I saw some #BYOD4L mentions of curation today, which is a skill that students could do with learning to help manage their ‘research’ into social media connections. Even simple ideas such as using Storify to recount and expand upon tweets that arise from a conference are good learning activities in themselves.
I like to use our VLE to connect with current developments by embedding RSS feeds into various modules. It helps to keep the module looking fresh and new content put in (without the need for me to do it!) such as the contents of the latest relevant journal, decided cases from the appeal courts or even the BBC newsfeed on a topic such as healthcare.
So, this brings me to scenario two, the busy teacher, who hasn’t time to connect or use apps on her phone. The key point is the reluctance to take up connective technology and the old adage of ‘I haven’t got time’!
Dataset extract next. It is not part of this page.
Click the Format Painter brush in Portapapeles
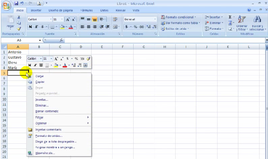 click(x=19, y=29)
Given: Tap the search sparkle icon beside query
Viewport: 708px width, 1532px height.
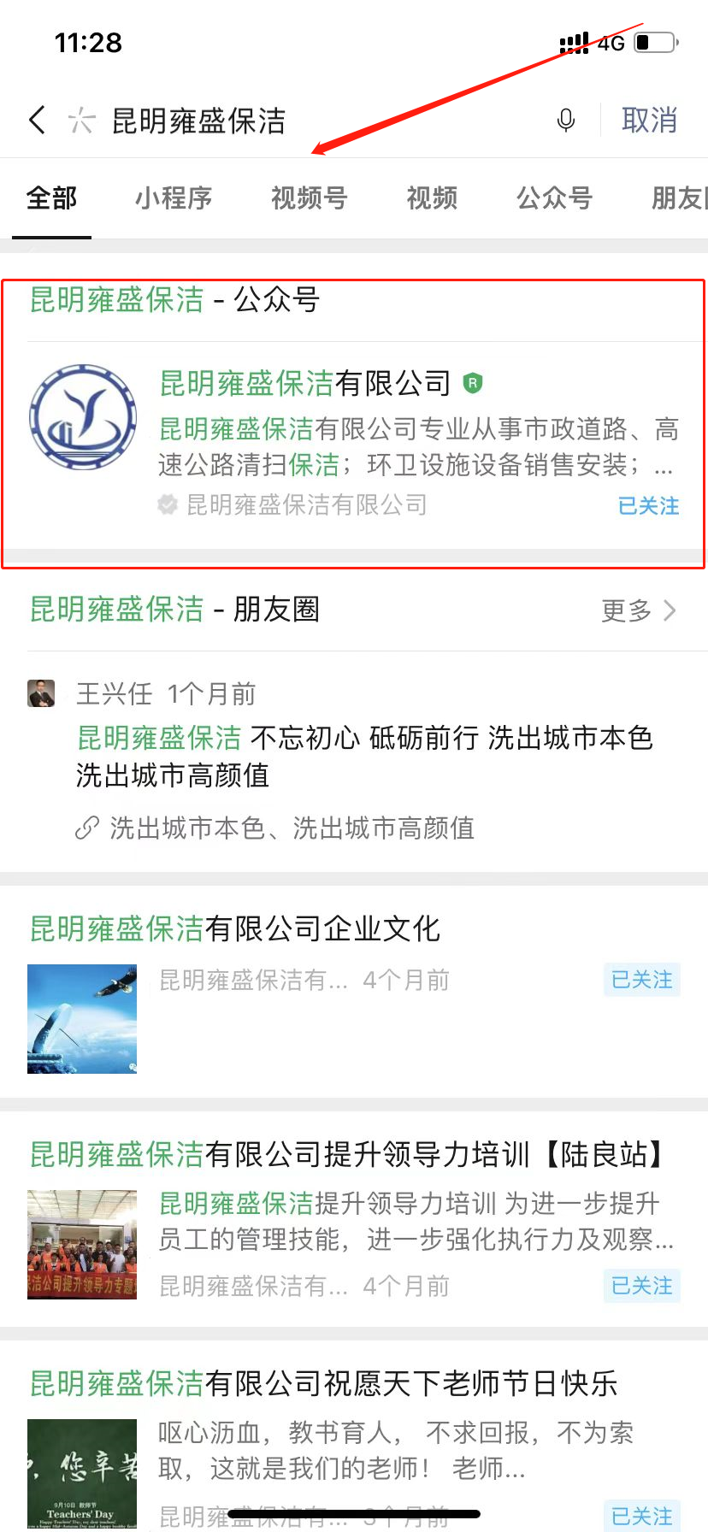Looking at the screenshot, I should [81, 120].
How to solve it? I think I can allude to an anonymous colleague who fits this description but who wanted to engage. The solution is to tap into the plea of the hectic, busy workload and suggest that time-savings or other efficiencies can be gotten from fairly simple or basic apps.
Alerts for new developments in her subject, having some bells and whistles that do some of the research for you and other such time savers are connectivity tools that might bring this educator into the world of apps and mobile technologies.
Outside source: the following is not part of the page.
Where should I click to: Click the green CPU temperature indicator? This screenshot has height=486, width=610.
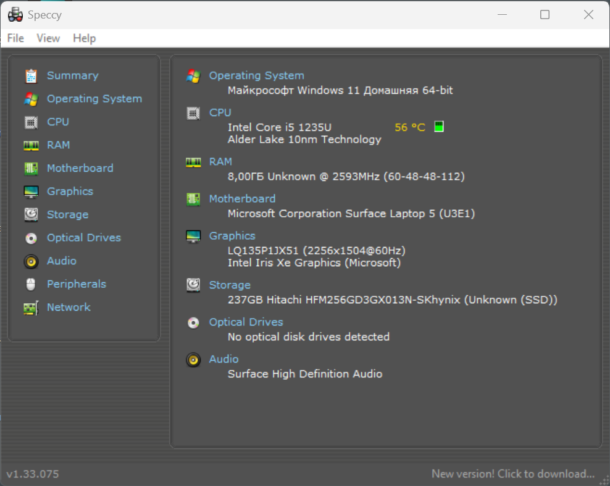click(439, 127)
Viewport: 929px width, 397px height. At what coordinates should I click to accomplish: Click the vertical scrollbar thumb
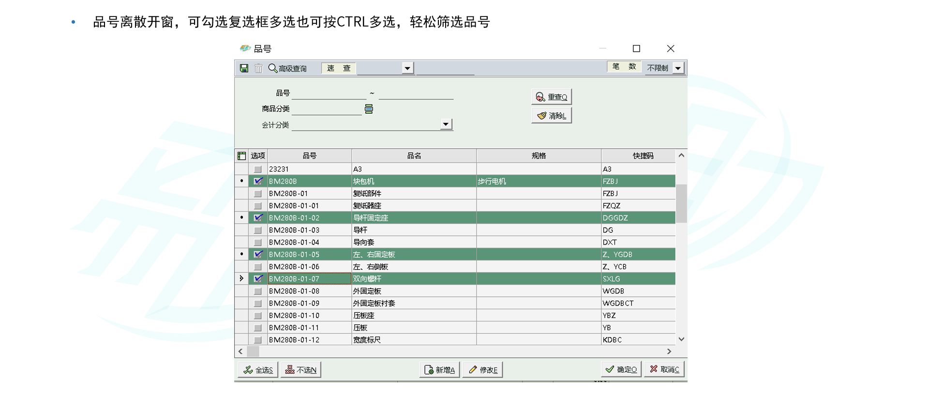tap(681, 203)
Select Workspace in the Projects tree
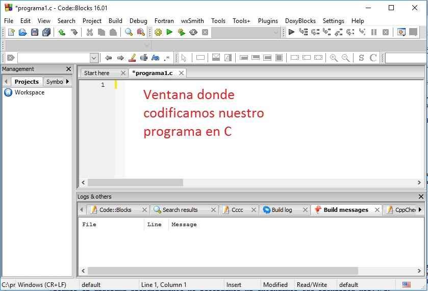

I’d also be suggesting to her many of the ideas I gave for the student scenario above. One I might not suggest to the reluctant embracer, is an app I only recently discovered which fits very well with the Bring Your Own Device theme: www.nearpod.com. An ideal way to encourage large classroom interactions, real time questions, polls, open ended questions etc, but does require a bit of time to set up and encourage use. Although I’m not exactly rich in free time, piloting, innovating or just doing something new for the first time takes quite a bit of effort and time to get to work. However, my selling point for the academic in the video: it encourages participation and even records the feedback which you can look at later – a great source of evidence should you need it.
Something caught my eye on the twitter feed for today’s MOOC topic was the notion of always learning and doing:
@lifewider1: @lifewider life’s an ‘ing’ we’re always – working, playing, learning, developing, creating, slogging, blogging, tweeting #BYOD4L ing
I immediately thought, yes, always busy but how much is ever completed or converted from the gerund to the past participle?! I’m from the school of thought that learning, developing and creating should never end, but to the busy academic, being connected just adds more to our plates might be the retort from the lady in scenario 2.
I treat twitter as a dip in and out type connectivity tool. It’s not my inbox, but, like a hosepipe I can turn it on and dowse myself for a while with whatever I choose, turn it off and repeat as required. That way I’m connecting, learning, thinking, and making use of dead time (I checked twitter whilst waiting for/walking to/ sitting on buses/trains/meetings/colleagues (okay, not sitting on colleagues!) so far today).
So, to come full circle, I’m still marking (not finished) but have participated in my meeting, connected with the #BYOD4L community, and learned a lot today (lots of past tense you see!). None of the connectivity activities would have happened today without my iPhone or iPad – marking and meeting would have been the gist of my day. I can now add tweeting, creating, learning and MOOCing to my day!
Last thing on my list is the live twitter chat this evening, which is a bit out-of-hours for me, but it’s when I’ll finally upload this blog post written on a wifi-less train, which at least connects home with work so I’m thankful for that level of connectivity!
Update: pleased to have gained a badge for participating in day 1.